グランドの中心に設営するキャンプファイヤーの準備係は決まっていたものの、玲奈はそれを手伝うという。
「一八君、ゲートに行こうか!」
舞子が一八を誘いに来た。彼女は一八のダンスパートナーである。二人は速やかに入場ゲートへと向かわねばならない。
「あ、ああ……」
玲奈が気になったものの、舞子とダンスをする約束だ。待たせるわけにはならない一八は話を打ち切っている。
陽気な音楽がグランドに流れる。加えて組み上げられた廃材が勢いよく燃え上がり、最後のプログラムに花を添えていた。

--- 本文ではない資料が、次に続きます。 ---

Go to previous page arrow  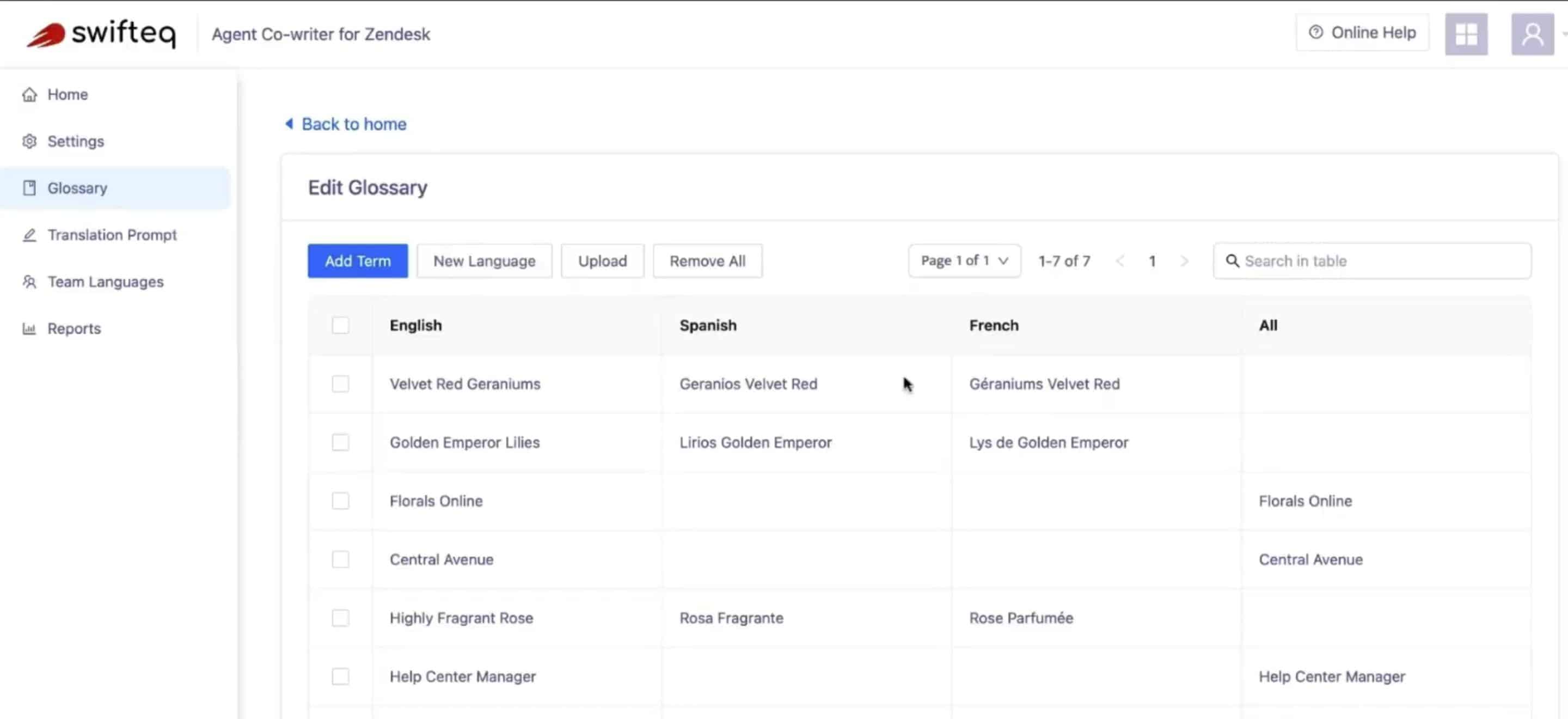pyautogui.click(x=1119, y=261)
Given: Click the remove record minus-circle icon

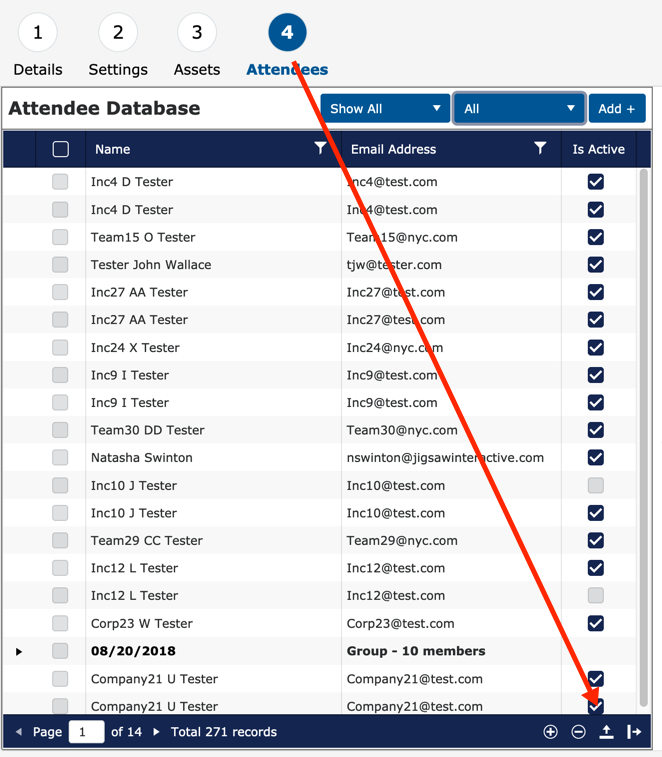Looking at the screenshot, I should coord(578,732).
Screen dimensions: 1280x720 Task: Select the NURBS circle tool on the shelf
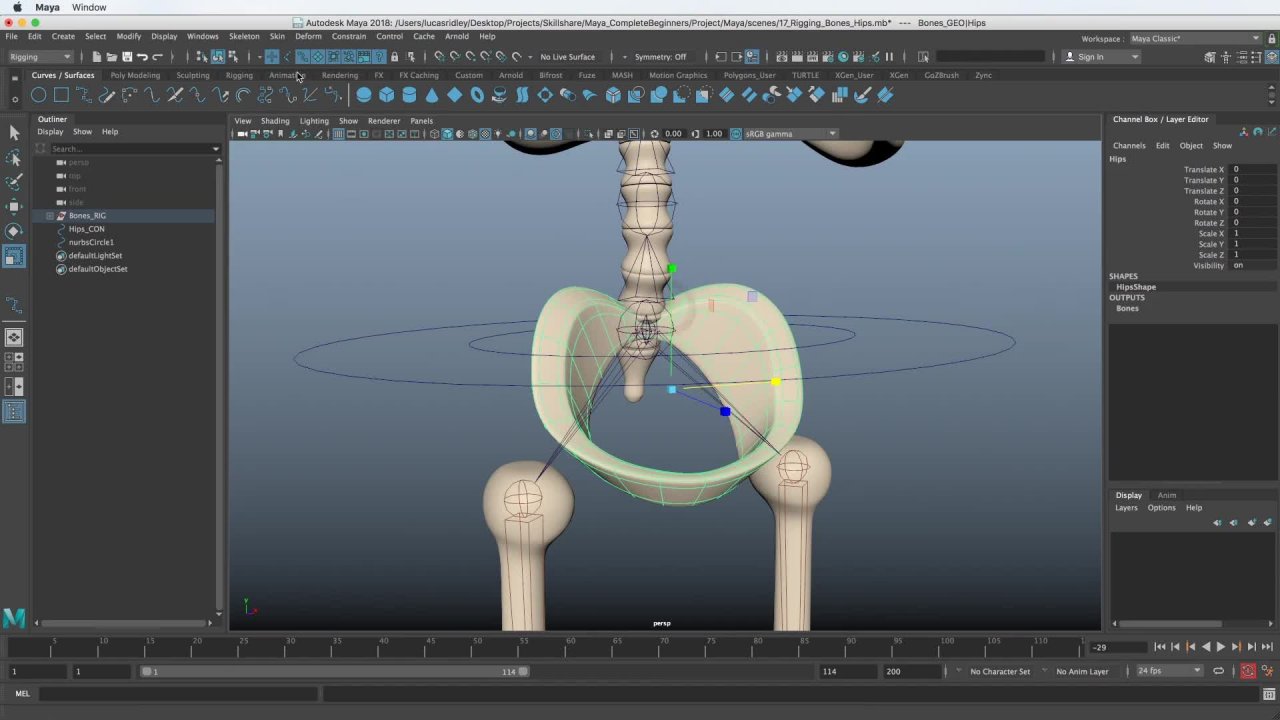pyautogui.click(x=38, y=95)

競技ではないダンスは皆が笑顔だ。体育祭に消極的であったカラスマ女子学園の生徒たちも、多くがペアを作り交流を楽しんでいる様子。
「玲奈さん、これでよかったのですか?」
準備から戻った玲奈に恵美里が声をかけた。何やら気になる言い回し。けれど、玲奈は真意が汲み取れない。

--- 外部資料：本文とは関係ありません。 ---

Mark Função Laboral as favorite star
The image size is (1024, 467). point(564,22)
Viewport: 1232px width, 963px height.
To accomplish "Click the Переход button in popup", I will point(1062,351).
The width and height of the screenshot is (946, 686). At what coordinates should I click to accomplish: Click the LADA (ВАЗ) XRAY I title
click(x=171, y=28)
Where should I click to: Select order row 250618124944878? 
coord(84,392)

「どういうことです? ダンスは事前に決められたペアが参加するのでしょう?」
「そうですけど、舞子さんが無理矢理に奥田会長を誘ってましたから。なんだかんだで玲奈さんたちは仲がよろしいようですので……」
恵美里が危惧していたのは玲奈の感情である。強引すぎる舞子に不快感を覚えたのではないだろうかと。
「殿下、私は一八が誰と付き合おうが構わないのです。ただの隣人であり幼馴染み。願わくば彼がこの人生を満喫してもらえたらと考えているだけです」
一八という存在に困惑した玲奈も、今や彼を一人の人族として認めている。だからこそ彼が今世を堪能できるようにと願っていた。
「本当にそれだけですか?」
妙にしつこく感じる問いであったものの、玲奈の本心は告げたままだ。よって彼女がそれ以上の弁明を並べることはなかった。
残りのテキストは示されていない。